** EXCERPT **
__________________________________________________
Chronic Fatigue and Immune Dysfunction Syndrome

The illness was once known as "yuppie flu" and chronic Epstein-Barr syndrome because of its suspected link to that viral disease. But more than 15 years after chronic fatigue and immune dysfunction syndrome (CFIDS) entered the public eye, researchers learned the disorder is more than burnout among young urban professionals, and it's not virus-related.

Even though the cause is still unknown, CFIDS still carries a stigma, which frustrates people with the illness.

"Oftentimes, patients tell us they have a hard time explaining it to friends, family and co-workers because of the name," says Renee Brehio, spokeswoman for the Chronic Fatigue and Immune Dysfunction Syndrome Association of America, based in Charlotte, N.C. The organization provides advocacy, information, research and encouragement to the CFIDS community.

Ms. Brehio notes that a recent study debunked the idea that the disorder strikes mainly white, highly educated professionals in their 20s. Unlike previous studies that targeted white, middle- to upper-class communities, this one investigated an ethnically and socioeconomically diverse inner-city area.

The results showed CFIDS developed primarily in poorly educated skilled laborers in their 40s. The study also estimated 800,000 Americans suffer from the illness. "But that might be the tip of the iceberg," says Ms. Brehio. "The study suspected less than 10 percent of people who have the illness are getting diagnosed."

Know the symptoms

Wherever CFIDS strikes, its major symptom is extreme, long-term fatigue that lasts at least six months, can't be linked to a medical or psychological disorder, isn't the result of prolonged exertion and can't be relieved even with adequate sleep.

"We're talking bone-crushing fatigue," says Ms. Brehio. "You feel as though you have the worst flu of your entire life that never goes away."
__________________________________________________
** LIST OF TASKS **
A) Answer these questions from the article on chronic fatigue and immune dysfunction syndrome:
(i) In which city is the Chronic Fatigue and Immune Dysfunction Syndrome Association of America based?
(ii) How many Americans did the study estimate suffer from the illness?
(iii) For at least how long must the major symptom of fatigue last?
B) Continue the article on chronic fatigue and immune dysfunction syndrome from its last sentence.
The data have no connection to the article on chronic fatigue and immune dysfunction syndrome.

[Dataset entries]
__________________________________________________
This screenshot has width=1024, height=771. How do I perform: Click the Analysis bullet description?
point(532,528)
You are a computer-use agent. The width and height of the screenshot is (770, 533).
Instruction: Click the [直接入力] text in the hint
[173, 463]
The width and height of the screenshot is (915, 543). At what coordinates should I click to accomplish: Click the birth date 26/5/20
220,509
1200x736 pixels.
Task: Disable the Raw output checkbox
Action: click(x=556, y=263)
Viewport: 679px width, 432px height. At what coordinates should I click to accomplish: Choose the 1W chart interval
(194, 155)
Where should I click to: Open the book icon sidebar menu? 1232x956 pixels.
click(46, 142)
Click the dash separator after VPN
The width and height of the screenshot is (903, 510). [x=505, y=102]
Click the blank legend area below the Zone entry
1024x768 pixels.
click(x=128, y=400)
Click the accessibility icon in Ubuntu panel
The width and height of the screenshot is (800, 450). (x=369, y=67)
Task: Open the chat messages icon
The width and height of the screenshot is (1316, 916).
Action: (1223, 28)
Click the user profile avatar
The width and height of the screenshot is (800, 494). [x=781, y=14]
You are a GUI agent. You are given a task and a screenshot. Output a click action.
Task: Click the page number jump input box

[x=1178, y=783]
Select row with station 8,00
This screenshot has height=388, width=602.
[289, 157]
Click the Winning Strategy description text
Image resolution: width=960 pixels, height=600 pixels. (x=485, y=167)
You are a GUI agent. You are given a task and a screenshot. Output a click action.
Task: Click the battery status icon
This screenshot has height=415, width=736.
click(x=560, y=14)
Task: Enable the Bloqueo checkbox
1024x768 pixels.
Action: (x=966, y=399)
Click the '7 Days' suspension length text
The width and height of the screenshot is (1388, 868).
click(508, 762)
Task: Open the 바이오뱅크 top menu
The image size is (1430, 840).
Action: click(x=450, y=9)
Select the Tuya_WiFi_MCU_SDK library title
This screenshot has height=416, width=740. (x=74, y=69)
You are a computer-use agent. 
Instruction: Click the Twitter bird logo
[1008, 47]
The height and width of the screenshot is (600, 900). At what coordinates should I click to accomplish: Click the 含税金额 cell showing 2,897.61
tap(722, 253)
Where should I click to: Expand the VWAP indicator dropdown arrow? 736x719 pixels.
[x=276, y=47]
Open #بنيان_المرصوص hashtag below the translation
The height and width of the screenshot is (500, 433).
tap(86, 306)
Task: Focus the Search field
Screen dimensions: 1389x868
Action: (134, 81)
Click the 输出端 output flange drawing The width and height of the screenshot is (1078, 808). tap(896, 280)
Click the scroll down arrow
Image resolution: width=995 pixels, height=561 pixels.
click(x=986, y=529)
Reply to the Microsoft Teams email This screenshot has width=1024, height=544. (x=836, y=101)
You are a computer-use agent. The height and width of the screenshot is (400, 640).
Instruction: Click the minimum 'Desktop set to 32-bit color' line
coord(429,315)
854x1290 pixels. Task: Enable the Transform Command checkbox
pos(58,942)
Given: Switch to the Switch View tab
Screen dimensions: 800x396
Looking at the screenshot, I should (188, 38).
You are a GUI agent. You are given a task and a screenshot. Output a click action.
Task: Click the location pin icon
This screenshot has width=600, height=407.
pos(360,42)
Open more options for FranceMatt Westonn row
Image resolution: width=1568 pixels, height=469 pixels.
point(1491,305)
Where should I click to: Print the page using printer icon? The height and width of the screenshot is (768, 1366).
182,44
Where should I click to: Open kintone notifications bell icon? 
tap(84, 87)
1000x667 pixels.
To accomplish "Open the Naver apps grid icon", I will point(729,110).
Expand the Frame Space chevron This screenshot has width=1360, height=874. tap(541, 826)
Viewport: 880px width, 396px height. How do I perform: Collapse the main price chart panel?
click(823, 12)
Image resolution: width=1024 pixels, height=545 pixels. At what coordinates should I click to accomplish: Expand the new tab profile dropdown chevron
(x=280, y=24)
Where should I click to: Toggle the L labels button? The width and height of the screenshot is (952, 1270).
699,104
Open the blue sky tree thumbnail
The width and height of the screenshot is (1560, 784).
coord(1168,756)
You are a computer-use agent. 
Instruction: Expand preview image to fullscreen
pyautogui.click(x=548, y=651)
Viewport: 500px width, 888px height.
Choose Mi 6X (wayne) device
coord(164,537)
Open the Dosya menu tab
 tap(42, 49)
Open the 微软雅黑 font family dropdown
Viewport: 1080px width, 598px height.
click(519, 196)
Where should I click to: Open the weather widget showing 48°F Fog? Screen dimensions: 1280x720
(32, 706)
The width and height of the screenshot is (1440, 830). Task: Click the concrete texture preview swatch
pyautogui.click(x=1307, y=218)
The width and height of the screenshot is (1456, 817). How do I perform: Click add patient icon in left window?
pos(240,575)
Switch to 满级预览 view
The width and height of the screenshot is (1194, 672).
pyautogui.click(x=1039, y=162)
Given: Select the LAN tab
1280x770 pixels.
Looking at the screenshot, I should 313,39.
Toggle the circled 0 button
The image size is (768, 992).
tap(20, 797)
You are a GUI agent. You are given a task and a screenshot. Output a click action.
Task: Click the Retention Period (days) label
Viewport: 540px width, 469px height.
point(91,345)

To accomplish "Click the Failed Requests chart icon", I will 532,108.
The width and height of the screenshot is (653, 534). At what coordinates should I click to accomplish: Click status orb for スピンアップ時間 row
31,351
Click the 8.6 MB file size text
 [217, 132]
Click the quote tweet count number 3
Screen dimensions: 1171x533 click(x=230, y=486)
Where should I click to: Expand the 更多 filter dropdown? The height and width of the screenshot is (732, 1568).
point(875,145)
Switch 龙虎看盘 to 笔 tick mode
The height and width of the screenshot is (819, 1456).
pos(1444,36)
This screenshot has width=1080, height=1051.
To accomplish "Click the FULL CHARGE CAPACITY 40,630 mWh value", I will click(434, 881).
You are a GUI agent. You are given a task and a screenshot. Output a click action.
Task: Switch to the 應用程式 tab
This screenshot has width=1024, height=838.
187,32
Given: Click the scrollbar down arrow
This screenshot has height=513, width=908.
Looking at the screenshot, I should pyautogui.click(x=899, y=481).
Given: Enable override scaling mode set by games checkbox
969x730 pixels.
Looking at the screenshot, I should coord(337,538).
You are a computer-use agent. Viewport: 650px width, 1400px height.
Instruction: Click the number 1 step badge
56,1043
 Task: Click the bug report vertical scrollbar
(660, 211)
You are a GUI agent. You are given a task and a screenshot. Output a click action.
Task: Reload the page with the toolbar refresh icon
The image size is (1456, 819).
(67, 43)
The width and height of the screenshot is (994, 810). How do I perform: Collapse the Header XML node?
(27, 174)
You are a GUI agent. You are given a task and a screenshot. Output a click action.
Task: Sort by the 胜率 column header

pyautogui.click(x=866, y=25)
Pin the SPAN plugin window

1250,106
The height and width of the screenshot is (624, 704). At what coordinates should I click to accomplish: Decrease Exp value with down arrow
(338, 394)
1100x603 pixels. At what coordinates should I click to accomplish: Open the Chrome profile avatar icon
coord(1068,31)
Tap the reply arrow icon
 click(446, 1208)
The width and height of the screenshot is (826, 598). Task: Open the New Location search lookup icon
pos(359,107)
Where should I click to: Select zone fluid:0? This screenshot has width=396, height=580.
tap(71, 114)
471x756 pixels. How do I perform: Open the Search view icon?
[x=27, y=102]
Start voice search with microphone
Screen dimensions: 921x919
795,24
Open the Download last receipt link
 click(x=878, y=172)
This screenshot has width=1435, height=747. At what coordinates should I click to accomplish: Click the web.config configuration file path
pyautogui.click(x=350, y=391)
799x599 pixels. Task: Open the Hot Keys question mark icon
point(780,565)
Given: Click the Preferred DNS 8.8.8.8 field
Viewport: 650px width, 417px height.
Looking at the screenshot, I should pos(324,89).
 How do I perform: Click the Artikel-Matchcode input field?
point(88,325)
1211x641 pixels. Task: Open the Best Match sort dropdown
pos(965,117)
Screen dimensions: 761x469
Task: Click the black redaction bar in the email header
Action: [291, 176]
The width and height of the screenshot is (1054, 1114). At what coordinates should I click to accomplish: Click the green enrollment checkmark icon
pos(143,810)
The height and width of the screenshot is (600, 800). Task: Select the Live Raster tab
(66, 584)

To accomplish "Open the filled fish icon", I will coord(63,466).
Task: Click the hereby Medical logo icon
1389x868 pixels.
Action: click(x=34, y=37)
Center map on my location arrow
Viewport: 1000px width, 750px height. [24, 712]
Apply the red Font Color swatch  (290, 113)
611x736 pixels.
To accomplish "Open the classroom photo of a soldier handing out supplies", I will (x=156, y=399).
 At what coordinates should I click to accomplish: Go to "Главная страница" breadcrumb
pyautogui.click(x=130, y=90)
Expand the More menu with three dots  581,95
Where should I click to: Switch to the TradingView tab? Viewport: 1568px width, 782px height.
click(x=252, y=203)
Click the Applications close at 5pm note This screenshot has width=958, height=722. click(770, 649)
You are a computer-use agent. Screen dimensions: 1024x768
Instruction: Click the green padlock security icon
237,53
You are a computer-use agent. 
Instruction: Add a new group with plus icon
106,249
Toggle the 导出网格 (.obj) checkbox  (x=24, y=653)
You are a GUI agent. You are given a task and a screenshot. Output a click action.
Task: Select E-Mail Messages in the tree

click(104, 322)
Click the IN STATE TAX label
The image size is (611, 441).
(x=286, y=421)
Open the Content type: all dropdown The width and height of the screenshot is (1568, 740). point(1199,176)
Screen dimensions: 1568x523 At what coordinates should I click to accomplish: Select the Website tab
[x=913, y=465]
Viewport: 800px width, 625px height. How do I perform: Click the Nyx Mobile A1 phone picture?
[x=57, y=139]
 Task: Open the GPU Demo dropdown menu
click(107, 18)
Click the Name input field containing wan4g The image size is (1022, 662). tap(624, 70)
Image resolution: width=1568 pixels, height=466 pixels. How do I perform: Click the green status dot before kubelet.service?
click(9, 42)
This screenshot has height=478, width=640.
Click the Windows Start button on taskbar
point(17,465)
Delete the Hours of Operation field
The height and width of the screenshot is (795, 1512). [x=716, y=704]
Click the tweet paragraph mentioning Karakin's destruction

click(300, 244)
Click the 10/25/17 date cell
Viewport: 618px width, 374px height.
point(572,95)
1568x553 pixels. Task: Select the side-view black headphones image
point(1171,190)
__________________________________________________
** ANSWER SET **
A)
(i) Charlotte, N.C.
(ii) 800,000
(iii) Six months

B)
To make matters worse, the exhaustion occurs with four or more other symptoms, including impaired memory or concentration, sore throat, tender lymph nodes, unusual headaches and joint pain with no swelling or redness.

For those with CFIDS, life is one long, tiring struggle from one task to the next, with the main goal being getting back to bed.

"Many individuals find this illness relapses and remits," says Ms. Brehio. "They have good days with higher energy levels, then days during which they have a much harder time dealing with symptoms."

Treat the condition

Although there's no cure, health care professionals can treat symptoms with medication and nutritional supplements.

"If the pain situation is addressed, and deeper sleep occurs, that can be helpful in terms of how a person deals with CFIDS," says Ms. Brehio. "Joining a support group or undergoing therapy to discuss the illness and its impact can be of great assistance, as well. This is a misunderstood disease, so talking with people who understand is very important."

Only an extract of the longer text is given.